Und auch sonst hat die Hauptstraße ihr Gesicht nicht verändert, seit sie „Boulevard“ heißt. Im Angebot der Prachtstraße dominieren weiterhin die Banken und Immobilienhändler, daneben und dazwischen die kleinen Geschäfte mit dem üblichen Waren-Mix einer Kleinstadt, das eine oder andere Straßencafé, aber auch so einige leer stehende Ladenflächen. Die chicen Boutiquen jedoch, die man in einer solch internationale herausragenden „Prachtstraße“ eigentlich vermuten würde, sie sucht man vergebens.
Start am 1. Juni
Am 1. Juni wird die alte Kreuzlinger Hauptstraße auch offiziell zum „Boulevard“. Und da offenbar noch nicht allen so ganz geläufig ist, wie man sich auf einer solch weltstädtischen „Prachtstraße“ zu verhalten hat, gibt es eine Info-Kampagne, mit der über die Regeln im „Boulevard-Verkehr“ aufgeklärt wird. Das heißt zum Beispiel: Fußgänger haben immer Vorrang, für Fahrzeuge gilt generell Tempo 20, LkWs dürfen nur noch zum Be-und Entladen reinfahren und Radfahrer haben auf dem Gehweg nichts zu suchen. Na dann.

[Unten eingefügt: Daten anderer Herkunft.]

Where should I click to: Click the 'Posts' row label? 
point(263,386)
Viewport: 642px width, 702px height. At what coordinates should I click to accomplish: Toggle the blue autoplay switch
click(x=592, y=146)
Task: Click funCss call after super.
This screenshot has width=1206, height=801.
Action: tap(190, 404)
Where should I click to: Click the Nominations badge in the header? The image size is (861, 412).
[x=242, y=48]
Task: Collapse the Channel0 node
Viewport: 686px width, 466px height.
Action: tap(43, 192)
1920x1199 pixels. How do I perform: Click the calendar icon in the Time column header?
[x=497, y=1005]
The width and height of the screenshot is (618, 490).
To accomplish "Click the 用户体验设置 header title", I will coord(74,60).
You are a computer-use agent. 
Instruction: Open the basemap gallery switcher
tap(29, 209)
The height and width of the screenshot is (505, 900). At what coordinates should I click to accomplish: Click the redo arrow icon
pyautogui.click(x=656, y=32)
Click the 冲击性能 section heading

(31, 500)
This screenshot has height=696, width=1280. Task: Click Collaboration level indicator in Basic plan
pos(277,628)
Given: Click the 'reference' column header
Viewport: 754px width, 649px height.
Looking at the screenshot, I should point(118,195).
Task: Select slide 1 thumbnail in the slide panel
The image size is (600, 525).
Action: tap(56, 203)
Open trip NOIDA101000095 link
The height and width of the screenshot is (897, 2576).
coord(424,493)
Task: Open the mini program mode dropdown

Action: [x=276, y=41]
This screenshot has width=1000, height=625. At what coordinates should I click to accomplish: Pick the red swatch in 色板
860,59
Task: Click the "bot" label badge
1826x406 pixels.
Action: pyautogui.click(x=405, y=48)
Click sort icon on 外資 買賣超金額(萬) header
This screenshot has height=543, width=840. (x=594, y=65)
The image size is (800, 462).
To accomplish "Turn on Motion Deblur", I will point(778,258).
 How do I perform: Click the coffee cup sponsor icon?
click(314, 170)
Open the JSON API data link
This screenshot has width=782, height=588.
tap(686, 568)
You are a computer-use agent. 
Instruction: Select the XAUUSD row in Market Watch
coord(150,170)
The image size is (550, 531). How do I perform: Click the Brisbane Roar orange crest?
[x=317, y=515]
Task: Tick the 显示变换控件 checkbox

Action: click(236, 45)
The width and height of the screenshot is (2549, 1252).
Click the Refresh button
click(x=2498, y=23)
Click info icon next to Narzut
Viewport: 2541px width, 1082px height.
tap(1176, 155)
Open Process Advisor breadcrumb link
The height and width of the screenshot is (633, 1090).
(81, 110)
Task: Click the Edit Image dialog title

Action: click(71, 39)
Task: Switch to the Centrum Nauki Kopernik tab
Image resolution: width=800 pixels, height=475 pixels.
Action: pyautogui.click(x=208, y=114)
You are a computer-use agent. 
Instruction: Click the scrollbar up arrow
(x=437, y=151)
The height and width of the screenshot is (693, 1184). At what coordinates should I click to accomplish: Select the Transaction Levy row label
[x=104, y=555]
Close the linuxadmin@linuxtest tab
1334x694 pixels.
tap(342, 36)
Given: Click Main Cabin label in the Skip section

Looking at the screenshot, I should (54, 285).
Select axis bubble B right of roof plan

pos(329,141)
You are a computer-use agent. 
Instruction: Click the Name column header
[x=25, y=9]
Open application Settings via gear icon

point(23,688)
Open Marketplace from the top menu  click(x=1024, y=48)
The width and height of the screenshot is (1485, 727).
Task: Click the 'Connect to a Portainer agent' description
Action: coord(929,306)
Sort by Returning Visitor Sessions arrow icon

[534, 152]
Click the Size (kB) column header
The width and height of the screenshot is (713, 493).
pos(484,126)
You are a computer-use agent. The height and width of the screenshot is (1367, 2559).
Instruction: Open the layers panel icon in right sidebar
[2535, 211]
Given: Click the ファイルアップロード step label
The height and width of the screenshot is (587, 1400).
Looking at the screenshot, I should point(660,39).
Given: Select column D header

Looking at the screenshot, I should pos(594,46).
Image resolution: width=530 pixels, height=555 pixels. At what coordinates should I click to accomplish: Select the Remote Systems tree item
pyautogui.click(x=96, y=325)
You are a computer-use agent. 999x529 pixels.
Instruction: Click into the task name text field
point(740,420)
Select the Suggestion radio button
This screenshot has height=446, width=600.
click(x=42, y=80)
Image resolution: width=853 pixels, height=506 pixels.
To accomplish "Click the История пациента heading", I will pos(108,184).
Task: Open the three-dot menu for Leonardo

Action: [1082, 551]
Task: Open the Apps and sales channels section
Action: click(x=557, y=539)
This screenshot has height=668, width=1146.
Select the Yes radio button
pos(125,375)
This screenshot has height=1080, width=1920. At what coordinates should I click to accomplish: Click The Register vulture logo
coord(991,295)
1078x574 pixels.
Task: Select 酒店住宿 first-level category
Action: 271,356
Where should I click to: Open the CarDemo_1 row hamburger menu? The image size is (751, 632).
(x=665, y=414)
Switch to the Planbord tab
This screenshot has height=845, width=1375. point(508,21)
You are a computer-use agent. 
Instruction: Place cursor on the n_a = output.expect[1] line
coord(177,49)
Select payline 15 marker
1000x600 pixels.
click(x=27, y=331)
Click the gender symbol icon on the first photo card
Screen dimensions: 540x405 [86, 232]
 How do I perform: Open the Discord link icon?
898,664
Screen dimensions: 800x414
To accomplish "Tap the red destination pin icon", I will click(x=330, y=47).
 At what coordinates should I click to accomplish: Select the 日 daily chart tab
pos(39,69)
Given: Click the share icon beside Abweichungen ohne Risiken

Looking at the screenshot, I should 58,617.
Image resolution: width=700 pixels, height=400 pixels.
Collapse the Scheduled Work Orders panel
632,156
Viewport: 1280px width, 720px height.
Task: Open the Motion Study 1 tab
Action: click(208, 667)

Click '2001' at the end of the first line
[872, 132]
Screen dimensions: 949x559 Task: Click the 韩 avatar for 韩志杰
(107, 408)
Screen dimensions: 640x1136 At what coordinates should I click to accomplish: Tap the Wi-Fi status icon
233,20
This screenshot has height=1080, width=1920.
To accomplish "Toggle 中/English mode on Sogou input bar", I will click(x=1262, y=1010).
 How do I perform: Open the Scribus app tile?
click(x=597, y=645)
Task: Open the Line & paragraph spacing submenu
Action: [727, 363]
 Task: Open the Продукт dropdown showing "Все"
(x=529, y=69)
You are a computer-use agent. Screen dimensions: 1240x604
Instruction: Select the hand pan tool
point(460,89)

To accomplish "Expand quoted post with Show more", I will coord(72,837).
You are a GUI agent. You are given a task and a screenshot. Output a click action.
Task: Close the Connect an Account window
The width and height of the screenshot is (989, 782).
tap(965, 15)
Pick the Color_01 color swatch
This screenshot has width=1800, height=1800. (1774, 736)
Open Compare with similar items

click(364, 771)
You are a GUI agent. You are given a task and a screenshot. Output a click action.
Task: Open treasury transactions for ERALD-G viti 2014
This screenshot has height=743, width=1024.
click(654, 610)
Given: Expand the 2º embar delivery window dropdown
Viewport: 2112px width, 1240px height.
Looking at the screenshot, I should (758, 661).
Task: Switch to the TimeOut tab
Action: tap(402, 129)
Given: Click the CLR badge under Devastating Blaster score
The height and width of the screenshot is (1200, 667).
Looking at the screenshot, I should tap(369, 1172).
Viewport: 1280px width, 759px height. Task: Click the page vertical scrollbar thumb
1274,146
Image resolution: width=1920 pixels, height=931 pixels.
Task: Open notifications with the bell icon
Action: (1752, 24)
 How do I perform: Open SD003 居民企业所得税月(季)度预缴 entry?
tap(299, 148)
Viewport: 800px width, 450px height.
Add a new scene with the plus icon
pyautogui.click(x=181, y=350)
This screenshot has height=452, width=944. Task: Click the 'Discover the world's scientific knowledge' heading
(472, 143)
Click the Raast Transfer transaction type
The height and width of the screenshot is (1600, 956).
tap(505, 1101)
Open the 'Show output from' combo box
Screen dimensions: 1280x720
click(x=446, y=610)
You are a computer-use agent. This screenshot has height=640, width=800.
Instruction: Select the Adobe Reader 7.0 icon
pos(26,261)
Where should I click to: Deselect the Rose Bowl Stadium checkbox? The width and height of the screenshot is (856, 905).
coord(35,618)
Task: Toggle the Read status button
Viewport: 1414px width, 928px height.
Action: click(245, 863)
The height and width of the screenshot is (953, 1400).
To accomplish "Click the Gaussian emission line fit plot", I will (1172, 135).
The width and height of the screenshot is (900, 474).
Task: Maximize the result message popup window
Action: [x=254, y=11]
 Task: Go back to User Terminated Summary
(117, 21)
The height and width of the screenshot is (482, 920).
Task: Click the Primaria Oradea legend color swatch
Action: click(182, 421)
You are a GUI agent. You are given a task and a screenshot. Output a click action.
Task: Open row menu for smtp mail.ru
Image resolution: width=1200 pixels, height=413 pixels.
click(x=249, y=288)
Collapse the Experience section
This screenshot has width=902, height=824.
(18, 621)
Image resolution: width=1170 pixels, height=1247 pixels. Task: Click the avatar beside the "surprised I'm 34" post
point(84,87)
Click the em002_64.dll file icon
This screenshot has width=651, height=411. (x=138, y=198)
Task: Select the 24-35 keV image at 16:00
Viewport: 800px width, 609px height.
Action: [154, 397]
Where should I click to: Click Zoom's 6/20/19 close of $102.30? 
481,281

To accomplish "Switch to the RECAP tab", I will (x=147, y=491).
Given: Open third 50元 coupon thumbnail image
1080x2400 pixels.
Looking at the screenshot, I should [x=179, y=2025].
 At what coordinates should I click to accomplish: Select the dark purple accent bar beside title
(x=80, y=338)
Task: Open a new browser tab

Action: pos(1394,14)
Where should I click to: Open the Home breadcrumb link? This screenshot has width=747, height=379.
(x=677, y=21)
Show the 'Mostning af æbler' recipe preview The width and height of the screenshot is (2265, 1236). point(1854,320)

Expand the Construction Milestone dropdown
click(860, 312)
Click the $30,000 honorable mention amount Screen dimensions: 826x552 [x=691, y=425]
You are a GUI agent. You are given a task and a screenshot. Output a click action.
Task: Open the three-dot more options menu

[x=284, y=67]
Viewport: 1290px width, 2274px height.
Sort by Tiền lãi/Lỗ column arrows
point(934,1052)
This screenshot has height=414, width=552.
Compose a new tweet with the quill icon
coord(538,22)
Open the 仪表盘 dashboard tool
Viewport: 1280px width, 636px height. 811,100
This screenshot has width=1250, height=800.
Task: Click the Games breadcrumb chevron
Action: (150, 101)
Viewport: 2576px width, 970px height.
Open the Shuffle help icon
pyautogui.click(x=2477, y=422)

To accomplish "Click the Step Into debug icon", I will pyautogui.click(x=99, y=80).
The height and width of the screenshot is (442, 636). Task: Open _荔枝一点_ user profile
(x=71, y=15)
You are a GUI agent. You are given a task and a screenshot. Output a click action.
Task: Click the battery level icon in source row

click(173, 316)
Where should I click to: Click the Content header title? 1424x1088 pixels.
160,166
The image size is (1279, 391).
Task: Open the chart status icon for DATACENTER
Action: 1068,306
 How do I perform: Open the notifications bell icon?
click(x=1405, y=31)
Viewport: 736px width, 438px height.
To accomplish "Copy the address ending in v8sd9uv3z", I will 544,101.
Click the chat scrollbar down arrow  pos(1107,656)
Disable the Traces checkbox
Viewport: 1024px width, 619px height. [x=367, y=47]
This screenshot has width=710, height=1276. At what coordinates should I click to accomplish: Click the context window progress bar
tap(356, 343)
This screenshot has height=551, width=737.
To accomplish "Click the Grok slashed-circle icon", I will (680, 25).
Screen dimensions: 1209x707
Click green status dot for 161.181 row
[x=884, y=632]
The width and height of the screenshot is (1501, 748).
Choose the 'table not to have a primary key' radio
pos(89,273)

Apropos Einkaufsmeile: Ganz ohne Eröffnungsrummel und „Boulevard“-Flair ist in Kreuzlingen auf der grünen Wiese direkt an der Grenze ein neues großes Shopping-Center entstanden. Drei Supermärkte, Aldi, Denner und Landi, reihen sich aneinander, davor ein großer Parkplatz. Und das, obwohl die Schweizer immer mehr in Deutschland einkaufen, die Deutschen wegen des ungünstigen Franken-Kurses allenfalls noch zum Tanken über die Grenze fahren. Da wird es auch der neue „Boulevard“ schwer haben, in jeder Hinsicht.